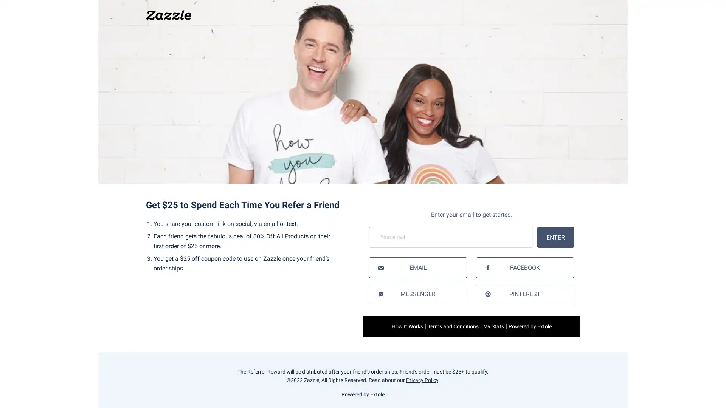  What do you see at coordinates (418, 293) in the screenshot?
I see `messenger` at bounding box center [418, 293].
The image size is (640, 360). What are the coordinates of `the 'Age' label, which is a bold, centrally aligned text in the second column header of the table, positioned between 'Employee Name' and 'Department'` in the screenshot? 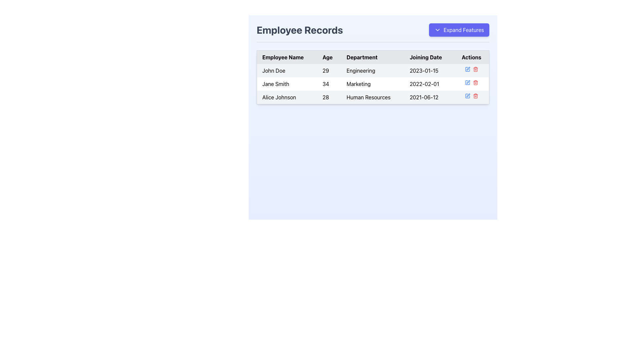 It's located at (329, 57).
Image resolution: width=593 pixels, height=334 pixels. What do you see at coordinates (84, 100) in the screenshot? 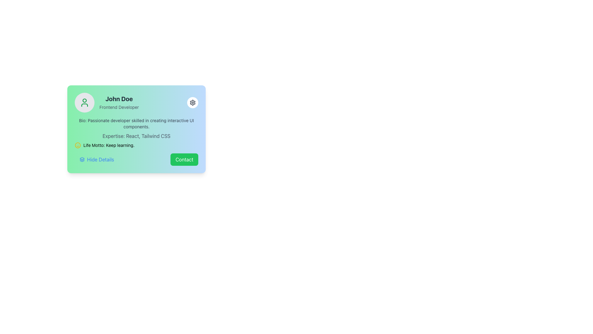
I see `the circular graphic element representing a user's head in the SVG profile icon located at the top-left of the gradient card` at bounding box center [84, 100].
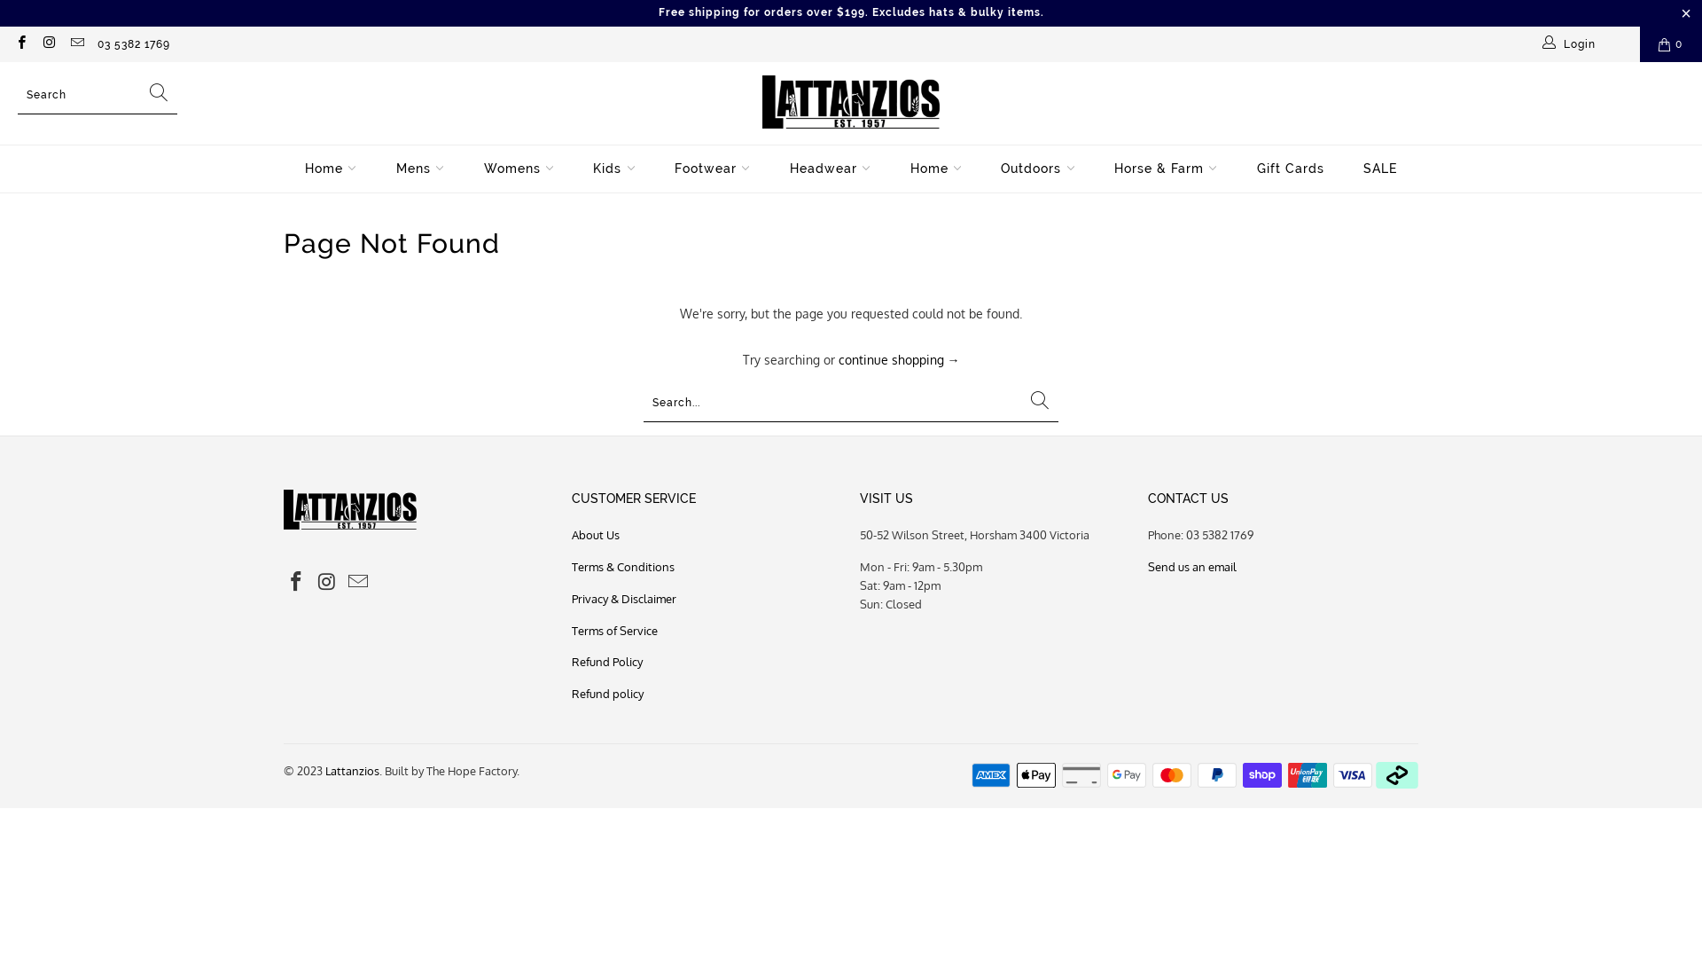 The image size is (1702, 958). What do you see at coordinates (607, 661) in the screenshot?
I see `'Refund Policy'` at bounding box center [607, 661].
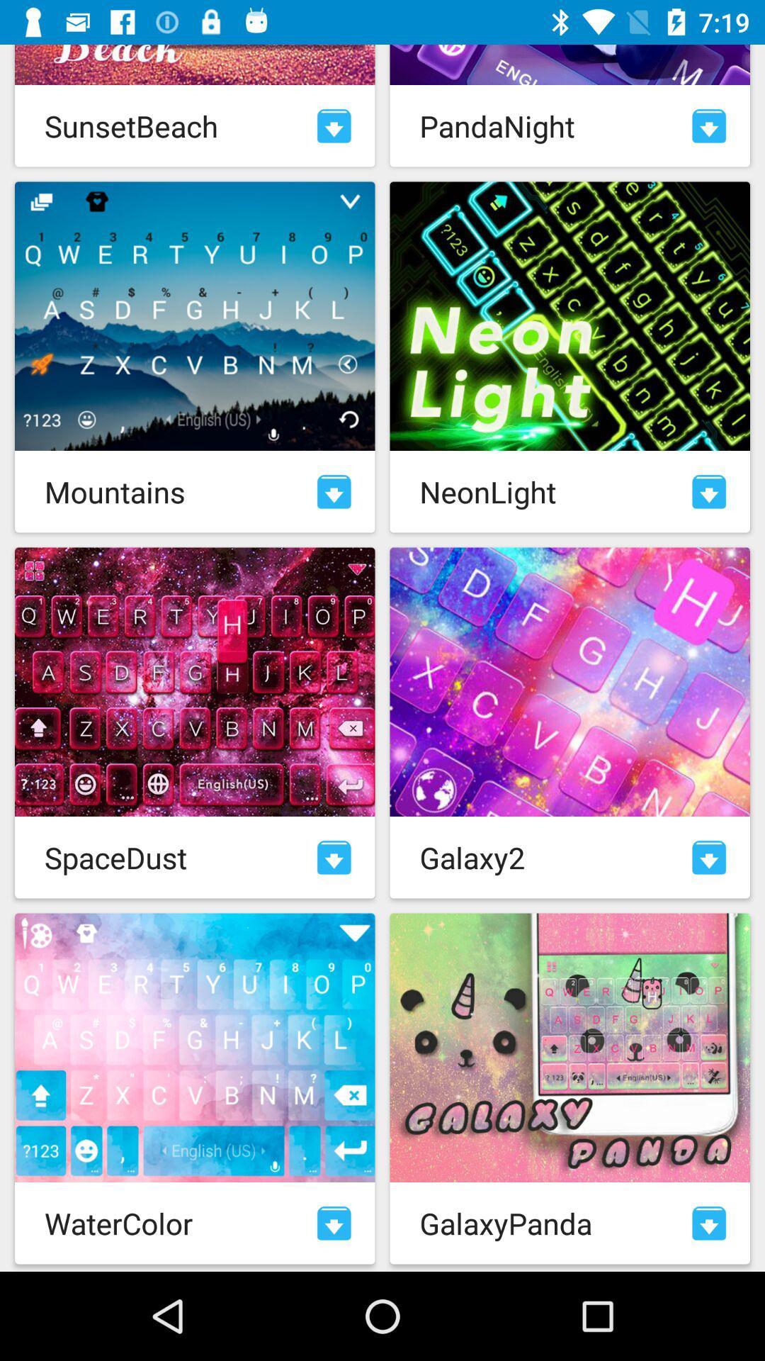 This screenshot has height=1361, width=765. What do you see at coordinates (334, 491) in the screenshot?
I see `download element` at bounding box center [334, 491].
----
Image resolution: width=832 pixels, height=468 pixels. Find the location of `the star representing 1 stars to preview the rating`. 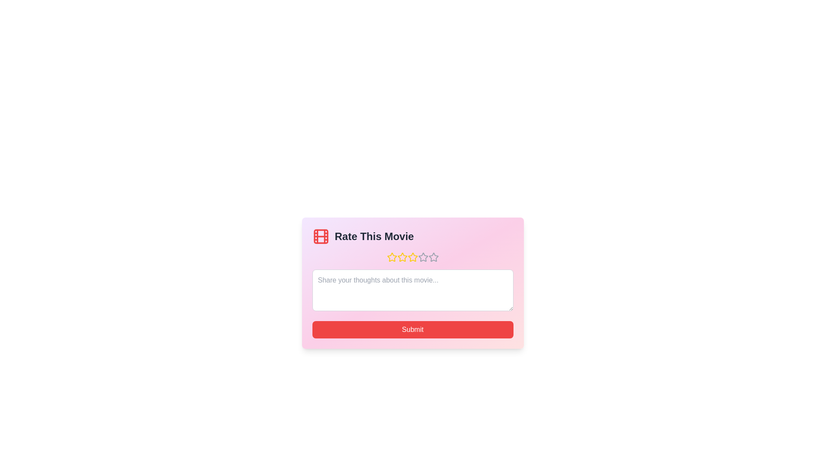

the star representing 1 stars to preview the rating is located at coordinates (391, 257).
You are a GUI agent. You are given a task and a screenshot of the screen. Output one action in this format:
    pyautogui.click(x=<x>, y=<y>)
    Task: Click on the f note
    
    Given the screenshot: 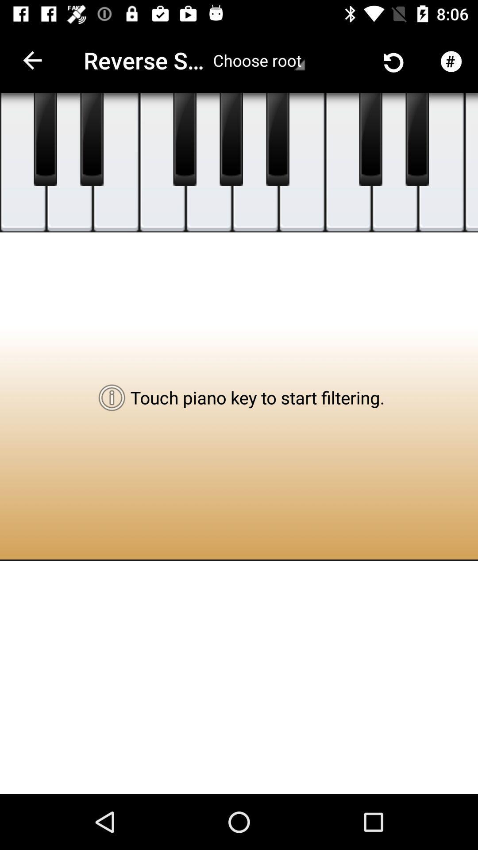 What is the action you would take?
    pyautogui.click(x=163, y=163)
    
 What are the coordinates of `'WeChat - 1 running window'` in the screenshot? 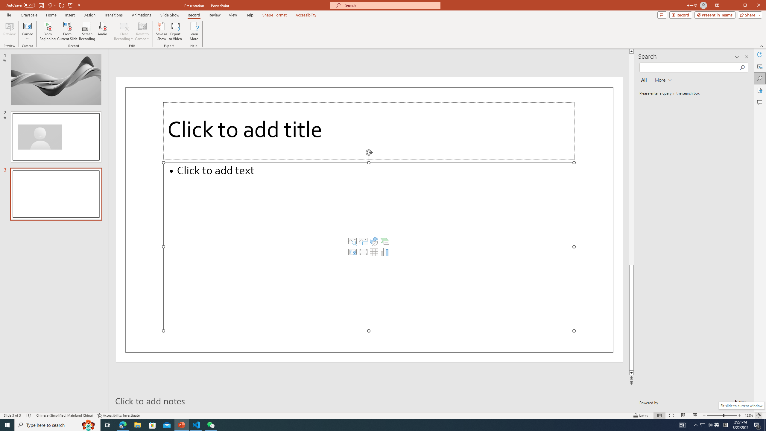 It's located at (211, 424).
----
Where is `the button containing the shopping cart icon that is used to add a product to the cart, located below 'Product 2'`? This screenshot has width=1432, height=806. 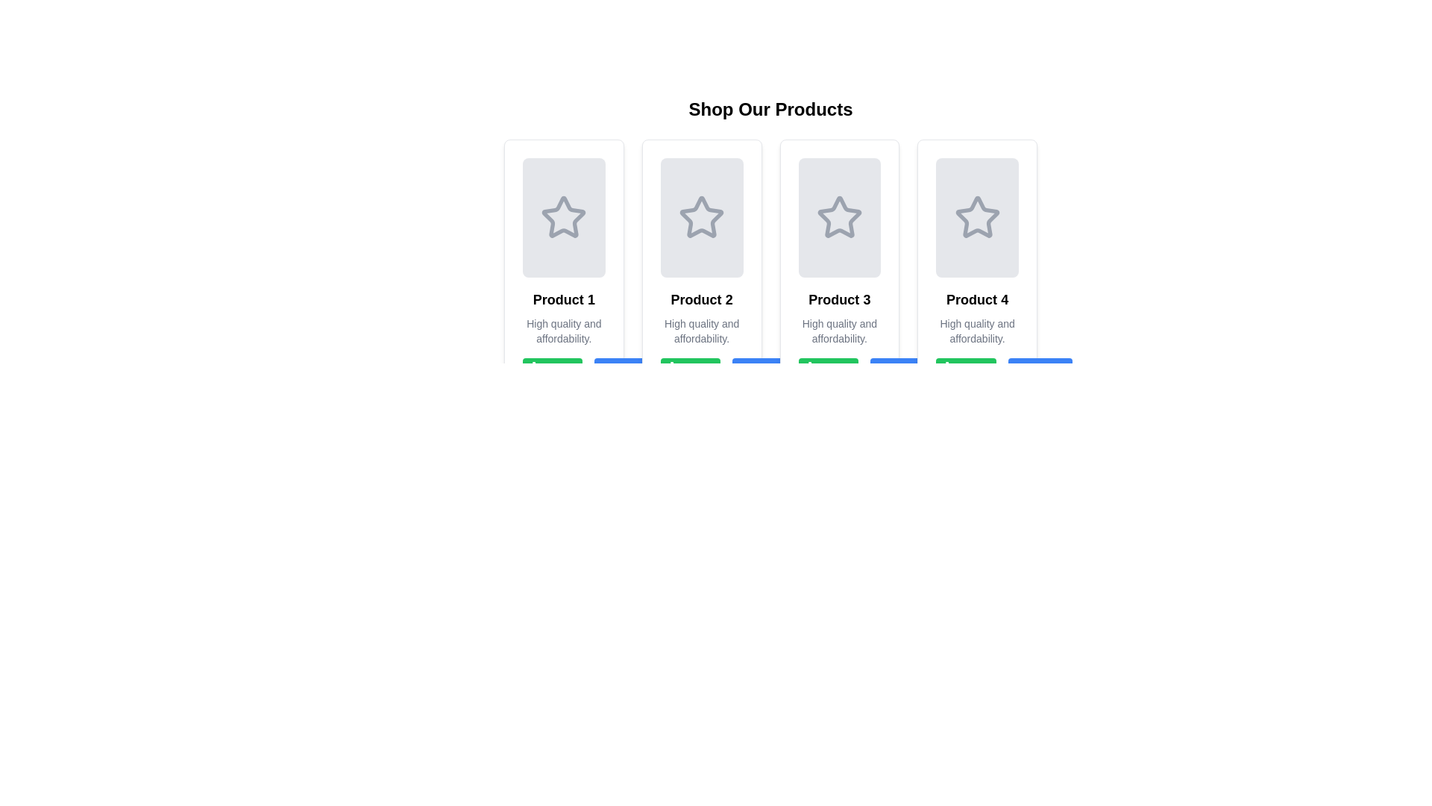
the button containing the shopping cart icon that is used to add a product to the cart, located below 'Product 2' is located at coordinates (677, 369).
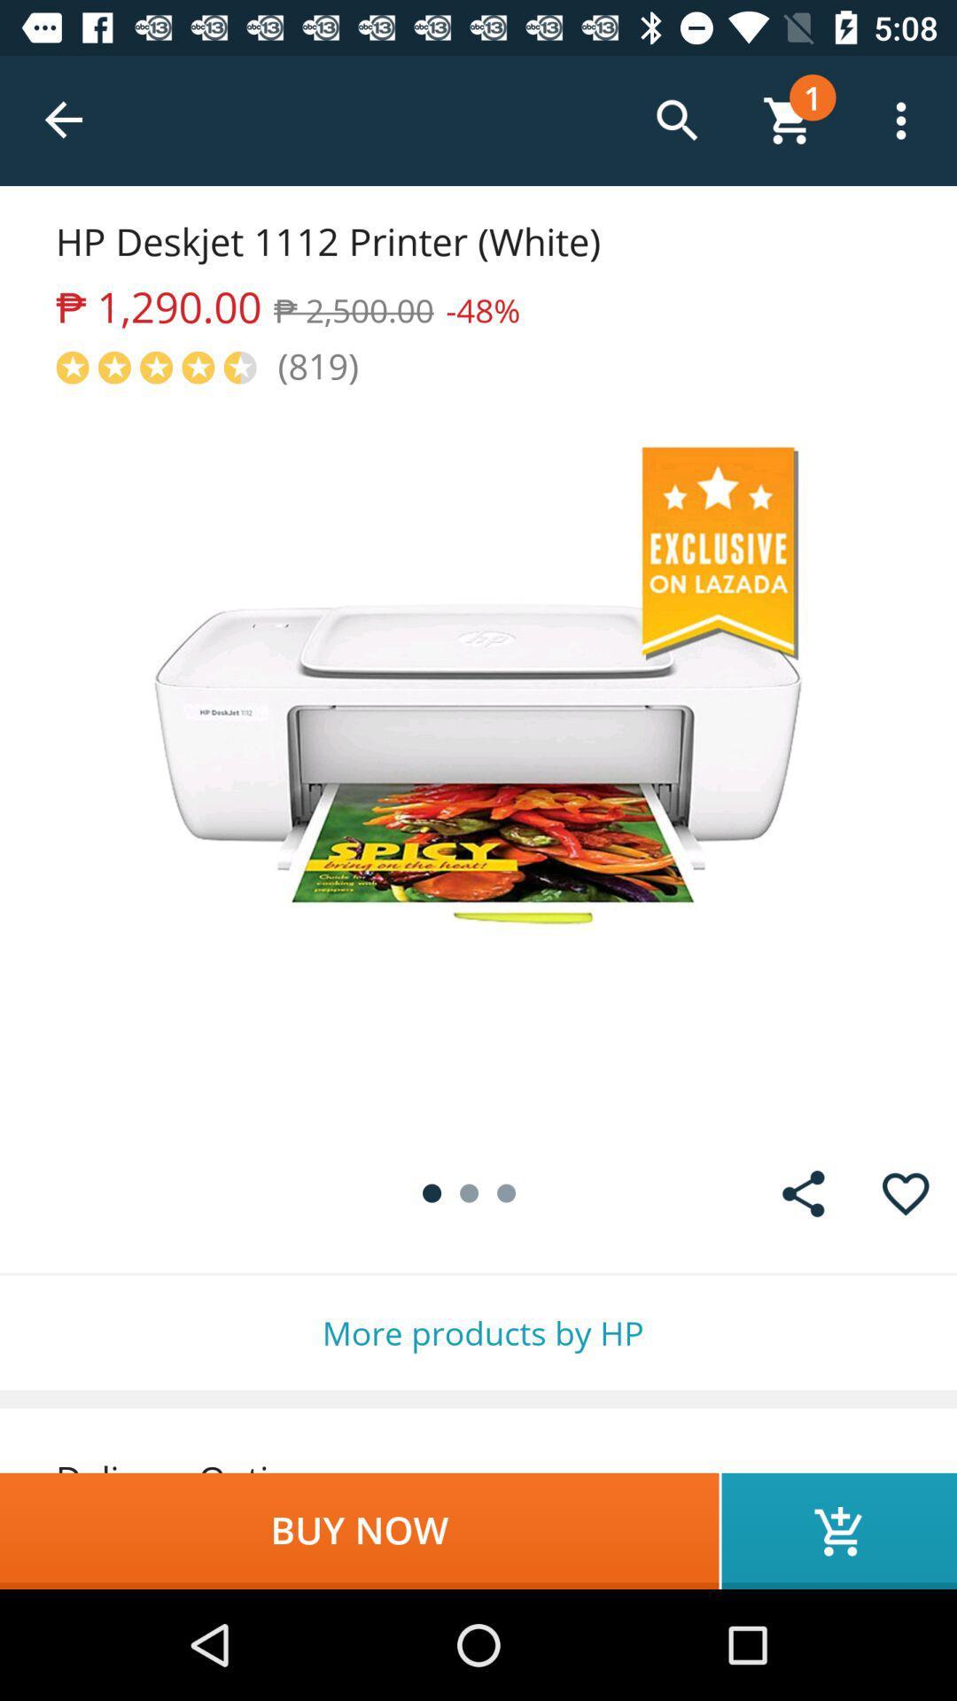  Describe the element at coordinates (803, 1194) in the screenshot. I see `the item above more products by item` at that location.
----
WHAT YOU ARE ASKED TO DO ->
Copy the items from the line containing "has width=1432, height=806." through the line containing "Describe the element", inclusive, replacing "Where is" with "Where can I find" and leaving everything else unchanged. Omit the pictures.

EXERCISE RESPONSE ->
Where can I find `the button containing the shopping cart icon that is used to add a product to the cart, located below 'Product 2'`? This screenshot has width=1432, height=806. 
the button containing the shopping cart icon that is used to add a product to the cart, located below 'Product 2' is located at coordinates (677, 369).
  Describe the element at coordinates (803, 1194) in the screenshot. I see `the item above more products by item` at that location.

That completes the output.